First NHI rollout dates revealed – with a deadline hitting soon
The National Department of Health has set out a broad timeline for the rollout of Phase 1 of the National Health Insurance (NHI) scheme – with its first big milestone coming up soon.
Responding to a written parliamentary Q&A from Action SA’s Dr Kgosi Letlape, minister of health Dr Aaron Motsoaledi said that Phase 1 of the implementation of the NHI has been running since 2023 and will continue through to 2026.
During this time, various foundational objectives will be reached, including a key feature for the scheme to function: NHI-specific legislation and governance regulations.
The first important milestone for this is expected at the end of November 2024, with the draft regulations expected to be published for public comment.
The department has long argued that the actual NHI regulations would answer the many questions left open by the NHI Act, such as the phased launch of the NHI Fund, as well as the services the NHI will cover.
The minister did not specify which draft regulations would be coming by end-November, but has set a target of end-March 2025 for the comments to be incorporated and promulgated by April 2025.
Other notable timelines include:
- Establishing foundation institutions – by April 2025 and beyond
- Purchasing personal health care services for vulnerable groups – by 2026/27
- Establishing the NHI Fund as a Schedule 3A entity – board appointments by November 2025, and the entity in operation by April 2026
While these dates and timelines are more specific, they are in line with the vague timelines set out in the NHI Act.
Section 57 of the Act refers to the timelines for implementing the laws, which run from 2023 to 2028.
As stated by the minister, the first implementation phase of the NHI runs from 2023 to 2026, when the NHI Fund will be set up and other groundwork put in place.
The second phase is the key phase, where funding and the questions around costs will come into play.
This phase will see the “mobilisation of resources” and “the establishment and operationalisation of the (NHI) Fund as a purchaser of health care services through a system of mandatory prepayment”, and runs from 2026 to 2028.
As indicated by the Act’s wording, this would ostensibly put the requirement for tax changes and other funding mechanisms into effect from 2026 onward.
Notably, these timelines and tax plans can only be implemented once the NHI Act is promulgated.
The funding question
The funding question continues to hang over the NHI, and coming regulations may finally bring some clarity. For now, however, there is no indication of what the government’s plans will ultimately cost taxpayers—only that there is certainty that taxpayers will foot the bill, whatever it is.
According to the Act, tax hikes and new taxes are clearly on the cards to implement the scheme.

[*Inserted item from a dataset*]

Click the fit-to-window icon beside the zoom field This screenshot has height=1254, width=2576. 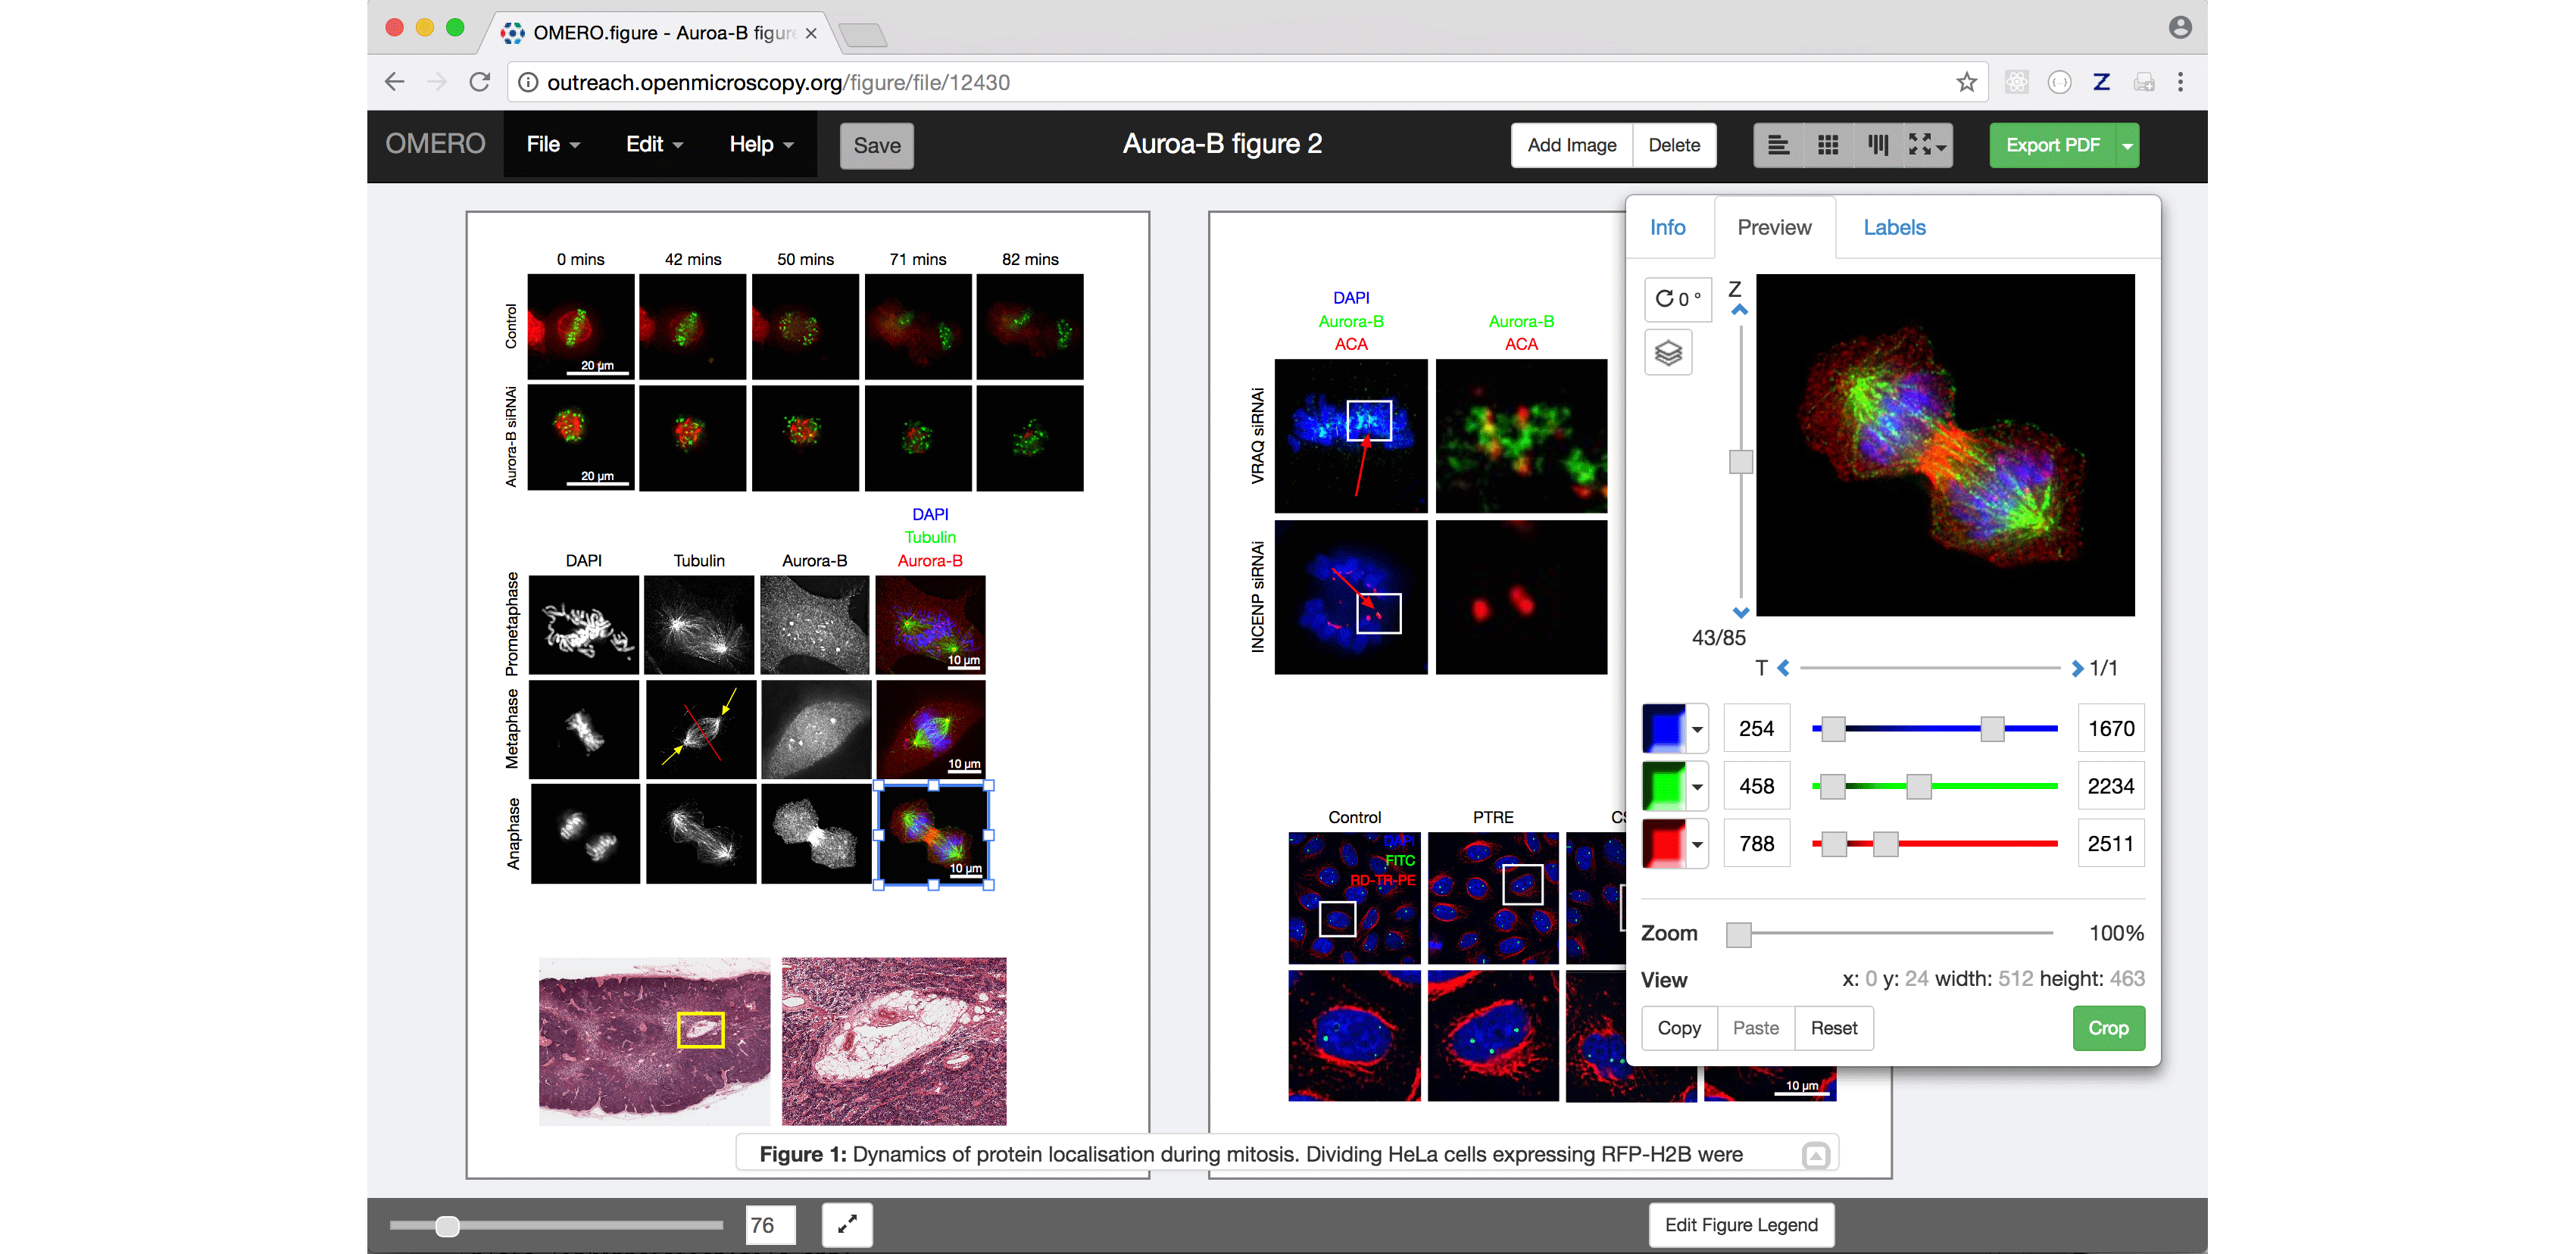(846, 1224)
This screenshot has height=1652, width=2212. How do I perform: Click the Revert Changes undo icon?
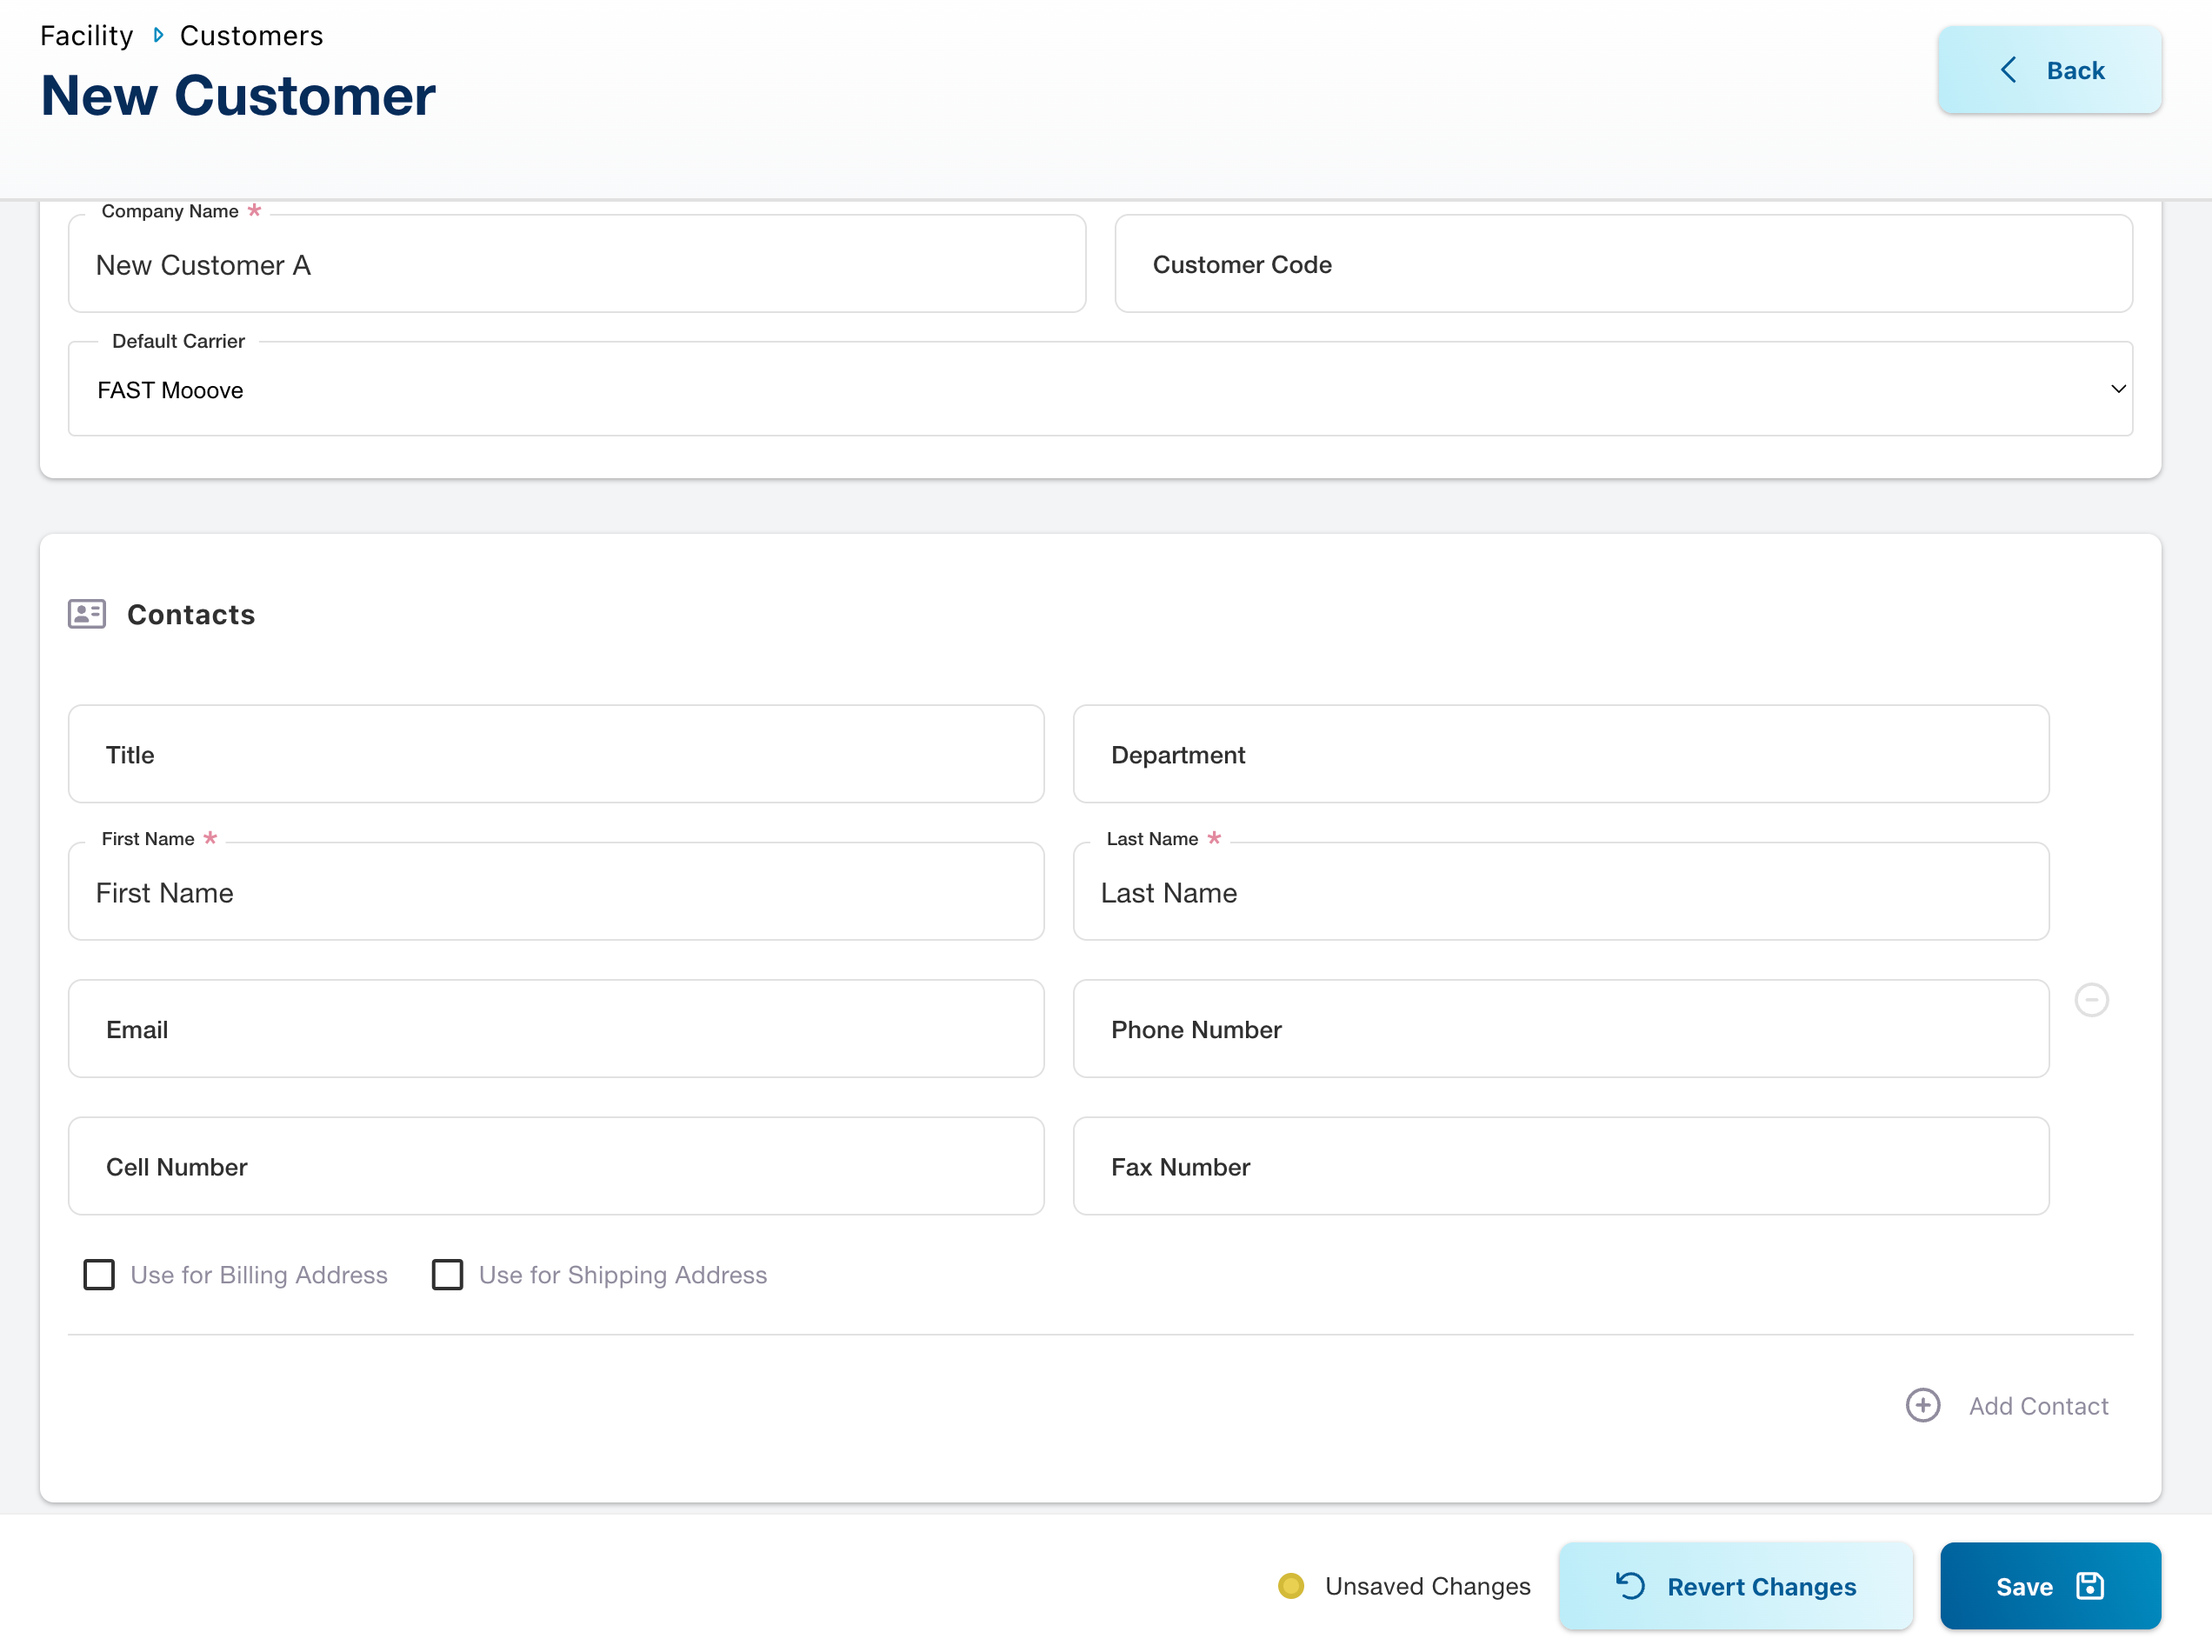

Section 49 of the NHI Act outlines the funding mechanisms for the NHI, which include:
- General tax revenue, including the shifting of funds from government departments and agencies and provincial budgets and conditional grants;
- The removal and reallocation of funding for medical aid tax credits;
- Payroll taxes on employers and employees and;
- Surcharges on income tax through a Money Bill by the National Treasury.
According to Motsoaledi, all associated costs are part of the current Medium Term Expenditure Framework (MTEF) allocations to the department for this period of Phase 1, including conditional grants.
In the latest medium-term budget policy (MTBPS), the Treasury indicated that the country has budgeted just under R3 billion for the NHI over the 2025 MTEF period—R2.5 billion of which is indirect health spending and R460 million of which is direct NHI funding.
The direct grant relates to the National Department of Health’s preparations for the implementation of the NHI, including the testing of reforms, improving services of primary healthcare facilities and aligning infrastructure with national and provincial policy directives.
The indirect financing, which accounts for the bulk of the grant, relates to two projects: health facility revitalisation, and development of health systems. Both of these serve the NHI, but are also independent projects not directly tied to the NHI.